Tuesday, May 1, 2012

prophet sloth

    Dear Harriet Walter,

    oh lands

    finals

    there are TOO MANY MINOR PROPHETS IN THIS HERE BIBLE

    and I have to know everything about all twelve of them

     and to be able to articulate things like the reasons for and against the interpretations of Jonah as parable or historical account and the theological significance of Habakkuk's ever-relevant complaint (bad people are getting away with bad things) and the answer given to him in chapter 2 (God will send the Chaldeans to kill everyone)

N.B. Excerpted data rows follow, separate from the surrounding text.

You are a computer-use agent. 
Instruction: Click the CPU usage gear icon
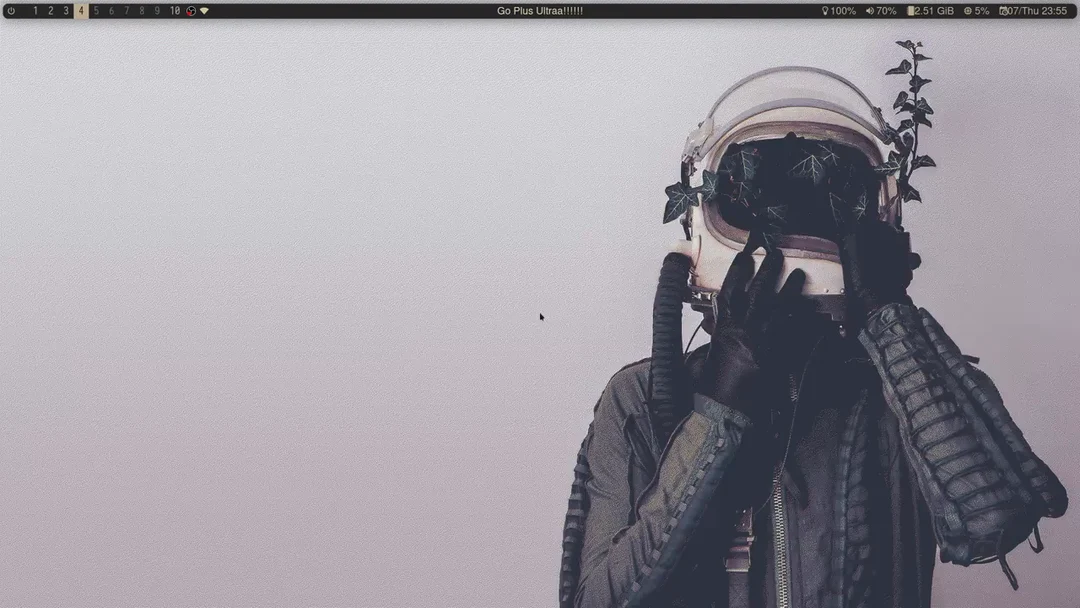pos(968,10)
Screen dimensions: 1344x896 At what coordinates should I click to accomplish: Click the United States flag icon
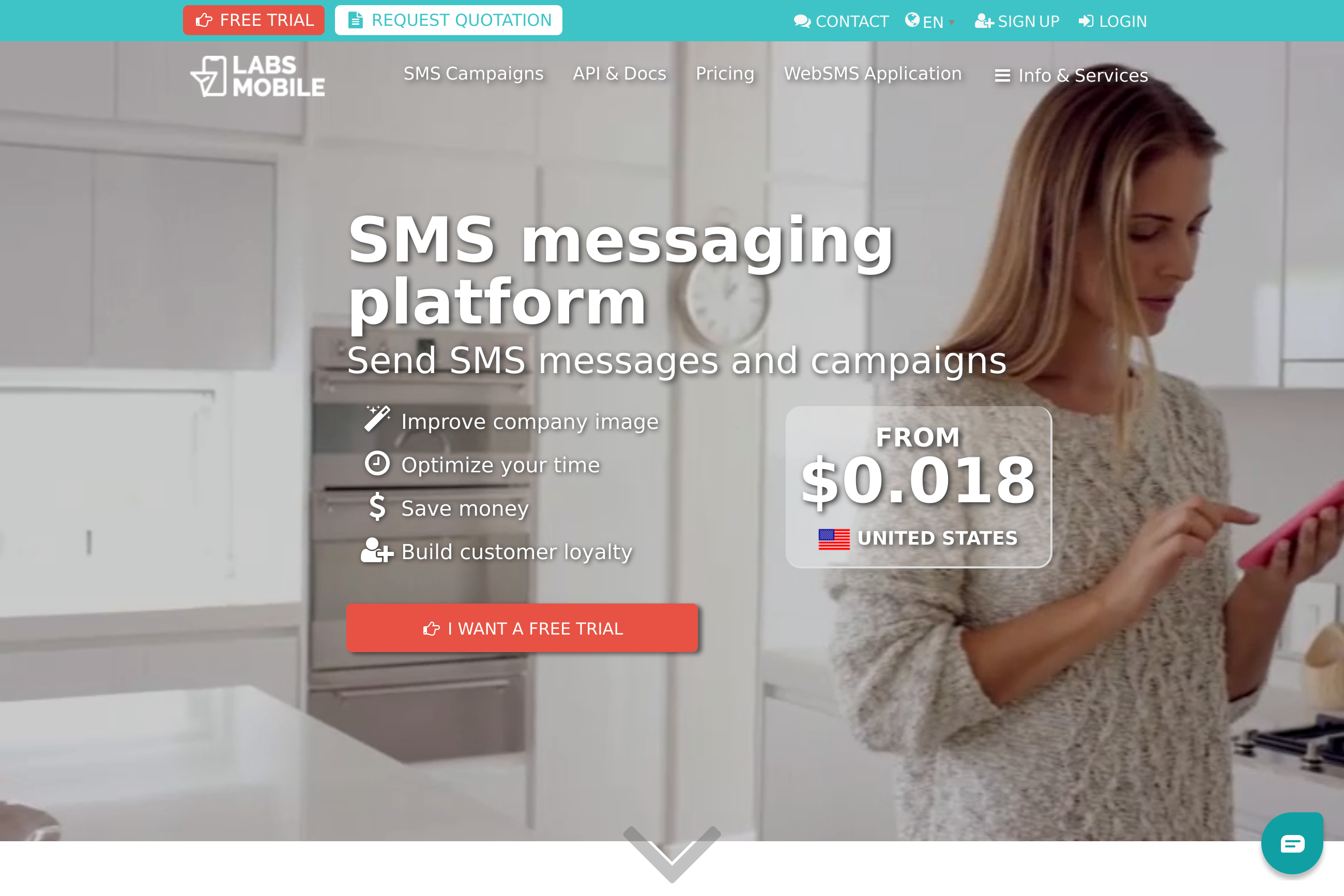click(834, 539)
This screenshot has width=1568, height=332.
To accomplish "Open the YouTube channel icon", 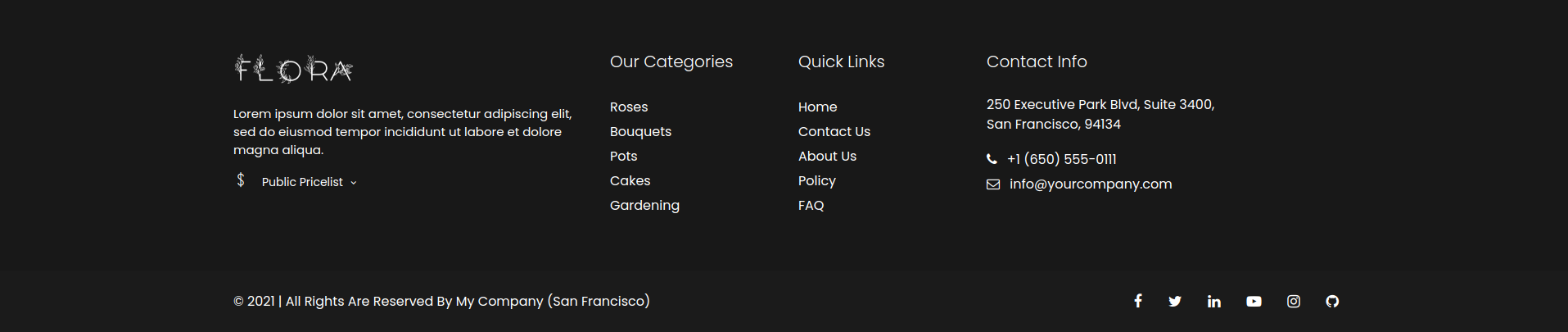I will pyautogui.click(x=1254, y=302).
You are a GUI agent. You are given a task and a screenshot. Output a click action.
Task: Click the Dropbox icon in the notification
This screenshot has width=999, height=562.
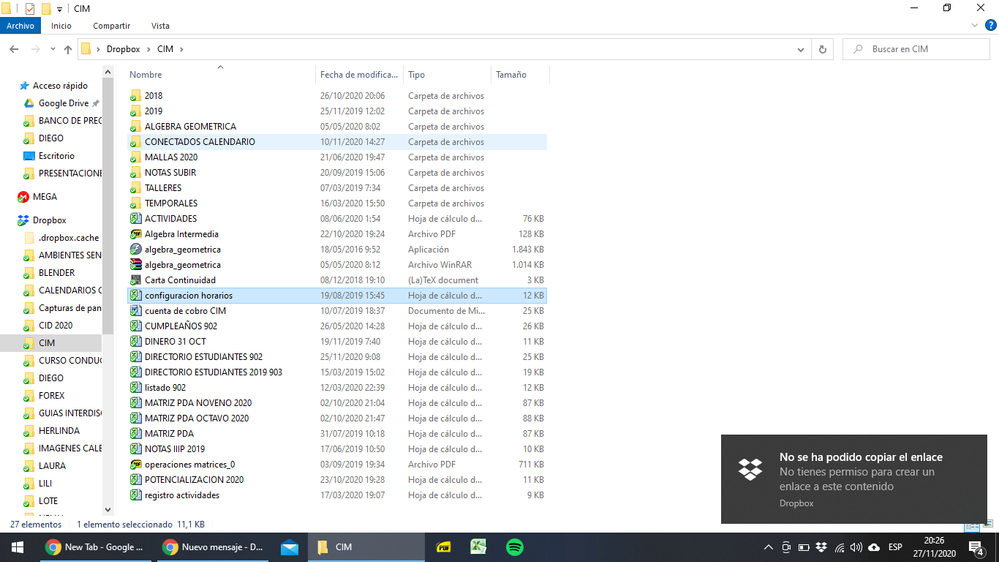tap(750, 469)
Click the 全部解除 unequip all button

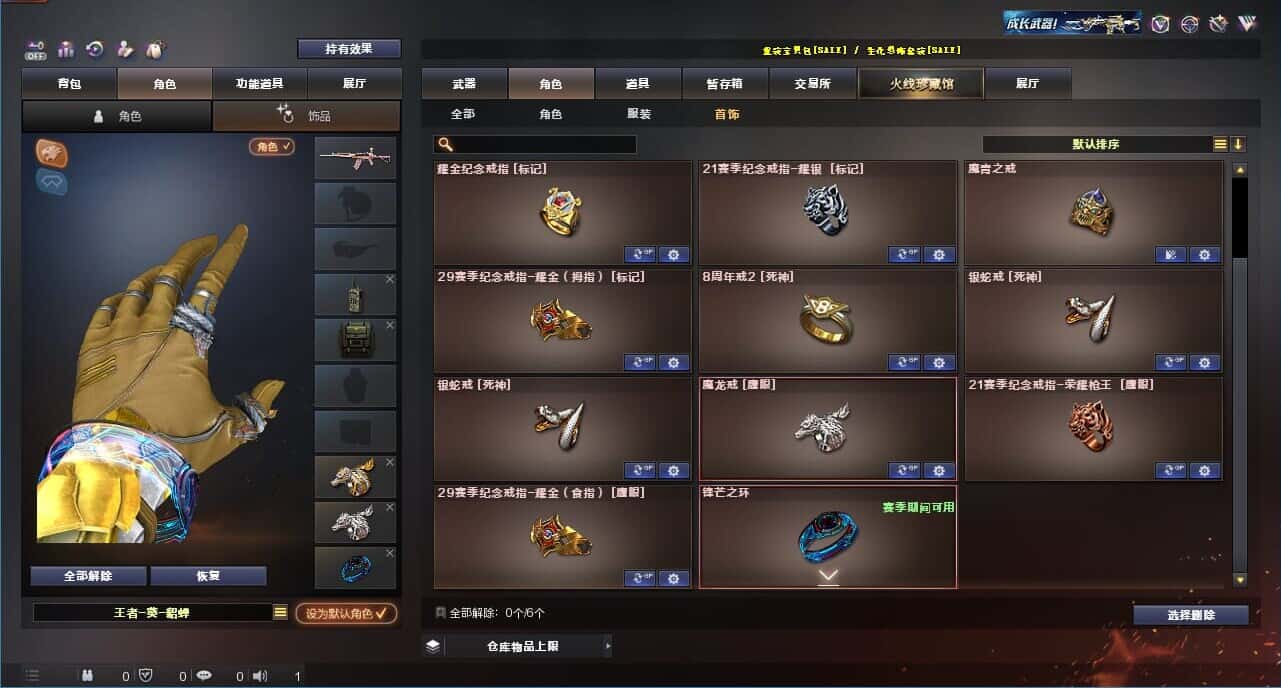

    so here is a picture of a baby sloth



    If I could go back to the beginning of this year, my freshman year, I would tell my tiny frightened self that 1, my grades were going to get much better in time, 2, Professor Mine Enemy is actually totally not that intimidating after one gets to know him and it just takes a while to see past the colossal mind to the ridiculously dorky and awkward-but-fun man he is, 3, I would get better at dealing with too little sleep, 4, sometimes things are going to hurt and that's ok, 5, it's possible to get through airports all on one's own, 6, I should stop cutting my hair so short, and 7, everything is going to be ok.